A verbatim copy of all entries is the expected output.
==*==
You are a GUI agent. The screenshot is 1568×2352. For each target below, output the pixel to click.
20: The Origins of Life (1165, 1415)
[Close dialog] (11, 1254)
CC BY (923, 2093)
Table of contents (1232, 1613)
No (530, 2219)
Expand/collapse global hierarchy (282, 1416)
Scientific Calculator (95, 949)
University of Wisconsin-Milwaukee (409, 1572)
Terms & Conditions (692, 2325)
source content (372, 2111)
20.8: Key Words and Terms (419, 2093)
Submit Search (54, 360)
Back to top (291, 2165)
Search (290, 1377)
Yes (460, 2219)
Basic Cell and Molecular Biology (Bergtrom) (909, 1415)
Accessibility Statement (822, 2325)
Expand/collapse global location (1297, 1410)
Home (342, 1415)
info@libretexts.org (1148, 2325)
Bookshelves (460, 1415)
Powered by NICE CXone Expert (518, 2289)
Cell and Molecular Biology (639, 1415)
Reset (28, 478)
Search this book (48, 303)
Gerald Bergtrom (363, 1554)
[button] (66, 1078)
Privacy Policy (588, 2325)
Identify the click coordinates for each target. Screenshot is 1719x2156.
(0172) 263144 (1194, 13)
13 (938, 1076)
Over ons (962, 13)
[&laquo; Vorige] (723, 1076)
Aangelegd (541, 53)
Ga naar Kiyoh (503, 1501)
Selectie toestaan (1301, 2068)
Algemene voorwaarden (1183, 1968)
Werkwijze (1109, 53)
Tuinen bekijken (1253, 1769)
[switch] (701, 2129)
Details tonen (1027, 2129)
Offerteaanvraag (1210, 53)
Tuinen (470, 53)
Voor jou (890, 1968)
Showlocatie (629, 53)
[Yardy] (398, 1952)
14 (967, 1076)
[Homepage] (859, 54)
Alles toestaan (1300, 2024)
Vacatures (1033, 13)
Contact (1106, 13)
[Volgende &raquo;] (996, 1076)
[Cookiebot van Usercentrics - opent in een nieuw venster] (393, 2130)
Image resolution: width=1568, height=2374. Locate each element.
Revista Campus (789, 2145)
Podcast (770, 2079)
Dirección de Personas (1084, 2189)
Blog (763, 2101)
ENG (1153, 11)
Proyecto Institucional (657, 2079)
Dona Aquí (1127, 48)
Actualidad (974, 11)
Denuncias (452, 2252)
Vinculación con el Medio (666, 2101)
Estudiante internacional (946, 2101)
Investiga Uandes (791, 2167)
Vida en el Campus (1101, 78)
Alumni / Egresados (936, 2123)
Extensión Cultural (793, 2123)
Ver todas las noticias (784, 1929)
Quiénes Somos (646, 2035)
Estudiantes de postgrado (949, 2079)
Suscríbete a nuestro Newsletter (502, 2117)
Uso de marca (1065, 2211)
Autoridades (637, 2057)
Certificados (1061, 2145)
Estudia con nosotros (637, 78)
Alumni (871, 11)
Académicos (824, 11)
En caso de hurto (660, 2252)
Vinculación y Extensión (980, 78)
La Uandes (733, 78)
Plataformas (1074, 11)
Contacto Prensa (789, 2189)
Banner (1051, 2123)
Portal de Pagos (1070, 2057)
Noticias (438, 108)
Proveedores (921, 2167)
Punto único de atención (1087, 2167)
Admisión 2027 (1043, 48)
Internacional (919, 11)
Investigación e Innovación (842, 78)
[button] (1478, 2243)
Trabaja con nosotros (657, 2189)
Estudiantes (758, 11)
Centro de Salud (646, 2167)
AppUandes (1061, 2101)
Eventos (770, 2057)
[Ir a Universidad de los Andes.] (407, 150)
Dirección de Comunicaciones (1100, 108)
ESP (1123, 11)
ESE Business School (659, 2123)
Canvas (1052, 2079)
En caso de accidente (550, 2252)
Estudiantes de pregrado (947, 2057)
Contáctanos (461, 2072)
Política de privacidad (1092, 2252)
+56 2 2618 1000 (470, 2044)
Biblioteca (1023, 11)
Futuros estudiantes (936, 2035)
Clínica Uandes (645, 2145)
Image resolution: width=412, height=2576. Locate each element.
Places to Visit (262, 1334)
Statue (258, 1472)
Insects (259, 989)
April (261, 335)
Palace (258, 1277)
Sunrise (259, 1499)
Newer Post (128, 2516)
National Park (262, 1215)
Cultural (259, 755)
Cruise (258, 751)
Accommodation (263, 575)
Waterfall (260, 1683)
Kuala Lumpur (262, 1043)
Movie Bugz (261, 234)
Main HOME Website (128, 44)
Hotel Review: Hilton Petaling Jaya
==*==
* Output of the task *
You are a GUI agent. The screenshot is 1568×2352. For each target below, output the pixel to click.
20: The Origins of Life (1165, 1415)
[Close dialog] (11, 1254)
CC BY (923, 2093)
Table of contents (1232, 1613)
No (530, 2219)
Expand/collapse global hierarchy (282, 1416)
Scientific Calculator (95, 949)
University of Wisconsin-Milwaukee (409, 1572)
Terms & Conditions (692, 2325)
source content (372, 2111)
20.8: Key Words and Terms (419, 2093)
Submit Search (54, 360)
Back to top (291, 2165)
Search (290, 1377)
Yes (460, 2219)
Basic Cell and Molecular Biology (Bergtrom) (909, 1415)
Accessibility Statement (822, 2325)
Expand/collapse global location (1297, 1410)
Home (342, 1415)
info@libretexts.org (1148, 2325)
Bookshelves (460, 1415)
Powered by NICE CXone Expert (518, 2289)
Cell and Molecular Biology (639, 1415)
Reset (28, 478)
Search this book (48, 303)
Gerald Bergtrom (363, 1554)
[button] (66, 1078)
Privacy Policy (588, 2325)
Identify the click coordinates for each target. Screenshot is 1719x2156.
(0172) 263144 (1194, 13)
13 (938, 1076)
Over ons (962, 13)
[&laquo; Vorige] (723, 1076)
Aangelegd (541, 53)
Ga naar Kiyoh (503, 1501)
Selectie toestaan (1301, 2068)
Algemene voorwaarden (1183, 1968)
Werkwijze (1109, 53)
Tuinen bekijken (1253, 1769)
[switch] (701, 2129)
Details tonen (1027, 2129)
Offerteaanvraag (1210, 53)
Tuinen (470, 53)
Voor jou (890, 1968)
Showlocatie (629, 53)
[Yardy] (398, 1952)
14 (967, 1076)
[Homepage] (859, 54)
Alles toestaan (1300, 2024)
Vacatures (1033, 13)
Contact (1106, 13)
[Volgende &raquo;] (996, 1076)
[Cookiebot van Usercentrics - opent in een nieuw venster] (393, 2130)
Image resolution: width=1568, height=2374. Locate each element.
Revista Campus (789, 2145)
Podcast (770, 2079)
Dirección de Personas (1084, 2189)
Blog (763, 2101)
ENG (1153, 11)
Proyecto Institucional (657, 2079)
Dona Aquí (1127, 48)
Actualidad (974, 11)
Denuncias (452, 2252)
Vinculación con el Medio (666, 2101)
Estudiante internacional (946, 2101)
Investiga Uandes (791, 2167)
Vida en el Campus (1101, 78)
Alumni / Egresados (936, 2123)
Extensión Cultural (793, 2123)
Ver todas las noticias (784, 1929)
Quiénes Somos (646, 2035)
Estudiantes de postgrado (949, 2079)
Suscríbete a nuestro Newsletter (502, 2117)
Uso de marca (1065, 2211)
Autoridades (637, 2057)
Certificados (1061, 2145)
Estudia con nosotros (637, 78)
Alumni (871, 11)
Académicos (824, 11)
En caso de hurto (660, 2252)
Vinculación y Extensión (980, 78)
La Uandes (733, 78)
Plataformas (1074, 11)
Contacto Prensa (789, 2189)
Banner (1051, 2123)
Portal de Pagos (1070, 2057)
Noticias (438, 108)
Proveedores (921, 2167)
Punto único de atención (1087, 2167)
Admisión 2027 (1043, 48)
Internacional (919, 11)
Investigación e Innovación (842, 78)
[button] (1478, 2243)
Trabaja con nosotros (657, 2189)
Estudiantes (758, 11)
Centro de Salud (646, 2167)
AppUandes (1061, 2101)
Eventos (770, 2057)
[Ir a Universidad de los Andes.] (407, 150)
Dirección de Comunicaciones (1100, 108)
ESP (1123, 11)
ESE Business School (659, 2123)
Canvas (1052, 2079)
En caso de accidente (550, 2252)
Estudiantes de pregrado (947, 2057)
Contáctanos (461, 2072)
Política de privacidad (1092, 2252)
+56 2 2618 1000 (470, 2044)
Biblioteca (1023, 11)
Futuros estudiantes (936, 2035)
Clínica Uandes (645, 2145)
Image resolution: width=412, height=2576. Locate each element.
Places to Visit (262, 1334)
Statue (258, 1472)
Insects (259, 989)
April (261, 335)
Palace (258, 1277)
Sunrise (259, 1499)
Newer Post (128, 2516)
National Park (262, 1215)
Cultural (259, 755)
Cruise (258, 751)
Accommodation (263, 575)
Waterfall (260, 1683)
Kuala Lumpur (262, 1043)
Movie Bugz (261, 234)
Main HOME Website (128, 44)
Hotel Review: Hilton Petaling Jaya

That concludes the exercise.